- [Data listing]
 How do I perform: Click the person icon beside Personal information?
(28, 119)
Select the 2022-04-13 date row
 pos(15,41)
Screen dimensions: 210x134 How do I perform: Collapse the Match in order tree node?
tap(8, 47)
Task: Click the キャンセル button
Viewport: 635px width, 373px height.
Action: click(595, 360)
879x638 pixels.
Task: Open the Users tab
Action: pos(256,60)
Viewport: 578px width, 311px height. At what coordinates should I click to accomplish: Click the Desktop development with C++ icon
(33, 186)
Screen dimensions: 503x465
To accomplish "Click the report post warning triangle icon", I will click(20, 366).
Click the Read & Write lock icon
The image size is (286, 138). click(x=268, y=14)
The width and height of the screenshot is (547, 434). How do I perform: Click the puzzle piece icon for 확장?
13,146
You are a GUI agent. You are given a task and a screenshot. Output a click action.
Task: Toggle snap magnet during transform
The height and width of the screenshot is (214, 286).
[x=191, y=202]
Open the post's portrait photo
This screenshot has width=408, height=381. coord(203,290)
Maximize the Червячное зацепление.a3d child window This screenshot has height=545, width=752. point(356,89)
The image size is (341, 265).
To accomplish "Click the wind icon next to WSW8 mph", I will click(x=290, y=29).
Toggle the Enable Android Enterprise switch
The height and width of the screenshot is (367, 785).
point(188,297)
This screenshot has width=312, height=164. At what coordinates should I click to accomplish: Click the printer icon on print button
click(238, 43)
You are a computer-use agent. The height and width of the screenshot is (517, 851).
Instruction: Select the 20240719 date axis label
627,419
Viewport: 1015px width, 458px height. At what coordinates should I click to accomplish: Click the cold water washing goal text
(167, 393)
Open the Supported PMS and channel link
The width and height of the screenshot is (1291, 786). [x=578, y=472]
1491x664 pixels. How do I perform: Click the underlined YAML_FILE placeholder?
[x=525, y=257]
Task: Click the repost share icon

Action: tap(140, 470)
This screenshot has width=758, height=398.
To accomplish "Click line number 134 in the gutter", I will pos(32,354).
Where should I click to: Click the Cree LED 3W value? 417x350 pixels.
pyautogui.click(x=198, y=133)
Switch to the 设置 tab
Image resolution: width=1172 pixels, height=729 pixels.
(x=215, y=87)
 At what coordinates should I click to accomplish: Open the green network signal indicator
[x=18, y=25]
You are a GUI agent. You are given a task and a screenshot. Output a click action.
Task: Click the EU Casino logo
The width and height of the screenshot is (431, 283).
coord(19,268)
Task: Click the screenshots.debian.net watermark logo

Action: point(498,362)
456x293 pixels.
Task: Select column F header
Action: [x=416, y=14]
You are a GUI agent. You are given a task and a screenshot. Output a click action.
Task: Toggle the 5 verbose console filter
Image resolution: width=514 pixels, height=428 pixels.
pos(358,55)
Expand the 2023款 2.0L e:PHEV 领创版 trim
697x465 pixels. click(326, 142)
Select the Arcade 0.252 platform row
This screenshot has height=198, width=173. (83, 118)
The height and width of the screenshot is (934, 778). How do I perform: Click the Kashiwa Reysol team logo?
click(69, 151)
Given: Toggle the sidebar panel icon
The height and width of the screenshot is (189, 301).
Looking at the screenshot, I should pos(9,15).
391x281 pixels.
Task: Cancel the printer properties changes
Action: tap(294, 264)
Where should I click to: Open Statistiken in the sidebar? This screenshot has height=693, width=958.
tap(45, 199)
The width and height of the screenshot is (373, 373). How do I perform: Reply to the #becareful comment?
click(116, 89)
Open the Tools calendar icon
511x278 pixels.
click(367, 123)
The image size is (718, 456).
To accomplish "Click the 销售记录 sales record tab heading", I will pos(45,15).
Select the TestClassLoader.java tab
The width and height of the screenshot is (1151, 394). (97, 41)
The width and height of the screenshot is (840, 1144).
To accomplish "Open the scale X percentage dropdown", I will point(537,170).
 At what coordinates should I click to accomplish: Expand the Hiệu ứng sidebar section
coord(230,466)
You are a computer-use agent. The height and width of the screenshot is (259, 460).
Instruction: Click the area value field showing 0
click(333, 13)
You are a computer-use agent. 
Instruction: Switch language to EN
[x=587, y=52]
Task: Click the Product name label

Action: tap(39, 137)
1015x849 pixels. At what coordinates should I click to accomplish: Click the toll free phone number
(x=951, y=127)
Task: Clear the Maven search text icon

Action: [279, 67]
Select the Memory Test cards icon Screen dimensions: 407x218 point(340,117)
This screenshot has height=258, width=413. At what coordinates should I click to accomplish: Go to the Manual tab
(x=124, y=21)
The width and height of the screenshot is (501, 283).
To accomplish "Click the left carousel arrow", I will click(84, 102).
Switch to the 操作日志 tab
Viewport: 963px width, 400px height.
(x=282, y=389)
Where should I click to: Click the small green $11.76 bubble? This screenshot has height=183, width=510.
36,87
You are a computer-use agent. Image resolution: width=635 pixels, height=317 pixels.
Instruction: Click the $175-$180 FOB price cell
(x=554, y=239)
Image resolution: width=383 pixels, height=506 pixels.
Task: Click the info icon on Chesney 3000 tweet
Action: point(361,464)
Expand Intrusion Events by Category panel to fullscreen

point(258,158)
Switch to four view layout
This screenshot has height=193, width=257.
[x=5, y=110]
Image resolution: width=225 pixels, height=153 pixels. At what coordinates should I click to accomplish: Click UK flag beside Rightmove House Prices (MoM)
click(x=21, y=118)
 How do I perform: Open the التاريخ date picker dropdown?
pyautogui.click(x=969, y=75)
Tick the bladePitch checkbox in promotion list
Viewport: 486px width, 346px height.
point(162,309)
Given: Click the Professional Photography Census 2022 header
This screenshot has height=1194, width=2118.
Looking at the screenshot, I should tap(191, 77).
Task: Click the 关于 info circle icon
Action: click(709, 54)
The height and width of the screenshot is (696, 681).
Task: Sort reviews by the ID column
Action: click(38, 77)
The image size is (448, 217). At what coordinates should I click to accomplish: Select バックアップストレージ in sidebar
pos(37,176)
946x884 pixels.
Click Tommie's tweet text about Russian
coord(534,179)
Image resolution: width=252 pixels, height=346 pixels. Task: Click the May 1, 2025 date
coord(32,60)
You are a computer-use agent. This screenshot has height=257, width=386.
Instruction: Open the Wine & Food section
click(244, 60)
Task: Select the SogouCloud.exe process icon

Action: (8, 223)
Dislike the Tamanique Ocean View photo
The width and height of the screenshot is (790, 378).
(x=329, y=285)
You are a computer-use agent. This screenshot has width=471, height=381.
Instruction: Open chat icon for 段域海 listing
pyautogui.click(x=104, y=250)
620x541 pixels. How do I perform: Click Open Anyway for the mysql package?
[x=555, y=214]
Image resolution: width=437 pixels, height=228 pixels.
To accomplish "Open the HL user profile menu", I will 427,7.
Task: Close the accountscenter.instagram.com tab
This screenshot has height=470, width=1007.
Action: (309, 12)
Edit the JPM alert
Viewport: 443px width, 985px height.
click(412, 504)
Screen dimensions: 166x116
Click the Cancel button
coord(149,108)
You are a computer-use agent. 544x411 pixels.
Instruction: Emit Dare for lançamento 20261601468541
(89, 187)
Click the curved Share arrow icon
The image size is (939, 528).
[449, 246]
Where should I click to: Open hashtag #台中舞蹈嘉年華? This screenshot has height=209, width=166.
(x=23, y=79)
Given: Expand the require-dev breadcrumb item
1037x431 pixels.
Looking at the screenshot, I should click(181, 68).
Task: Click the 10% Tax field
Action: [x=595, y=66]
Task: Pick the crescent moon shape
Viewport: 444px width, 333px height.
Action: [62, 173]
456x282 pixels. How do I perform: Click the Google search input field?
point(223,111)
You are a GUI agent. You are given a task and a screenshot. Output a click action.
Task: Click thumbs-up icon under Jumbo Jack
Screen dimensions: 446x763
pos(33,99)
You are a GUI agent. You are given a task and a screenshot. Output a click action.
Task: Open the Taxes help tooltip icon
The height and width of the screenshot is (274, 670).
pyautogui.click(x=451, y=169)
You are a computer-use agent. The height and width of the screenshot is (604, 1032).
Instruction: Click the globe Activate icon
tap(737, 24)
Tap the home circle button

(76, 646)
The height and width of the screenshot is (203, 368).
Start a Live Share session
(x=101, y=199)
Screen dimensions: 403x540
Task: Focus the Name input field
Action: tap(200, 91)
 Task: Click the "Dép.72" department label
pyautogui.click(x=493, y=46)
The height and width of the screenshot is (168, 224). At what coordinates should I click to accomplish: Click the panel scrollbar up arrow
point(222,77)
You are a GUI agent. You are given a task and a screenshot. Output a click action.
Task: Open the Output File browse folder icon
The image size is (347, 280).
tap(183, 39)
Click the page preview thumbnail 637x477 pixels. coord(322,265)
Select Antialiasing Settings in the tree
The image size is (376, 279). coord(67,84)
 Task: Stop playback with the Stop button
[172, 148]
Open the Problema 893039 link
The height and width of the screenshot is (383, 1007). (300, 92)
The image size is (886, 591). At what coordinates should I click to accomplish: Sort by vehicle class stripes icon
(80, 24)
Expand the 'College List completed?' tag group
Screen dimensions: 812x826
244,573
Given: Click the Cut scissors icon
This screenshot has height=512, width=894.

- [Exercise goal] Only the lines above from the line with "Instruction: Switch language to EN" to the line with "Select the Memory", those two lines included, should be reproduced exactly.

- [Solved exercise]
Instruction: Switch language to EN
[x=587, y=52]
Task: Click the Product name label

Action: tap(39, 137)
1015x849 pixels. At what coordinates should I click to accomplish: Click the toll free phone number
(x=951, y=127)
Task: Clear the Maven search text icon

Action: [279, 67]
Select the Memory Test cards icon Screen dimensions: 407x218 point(340,117)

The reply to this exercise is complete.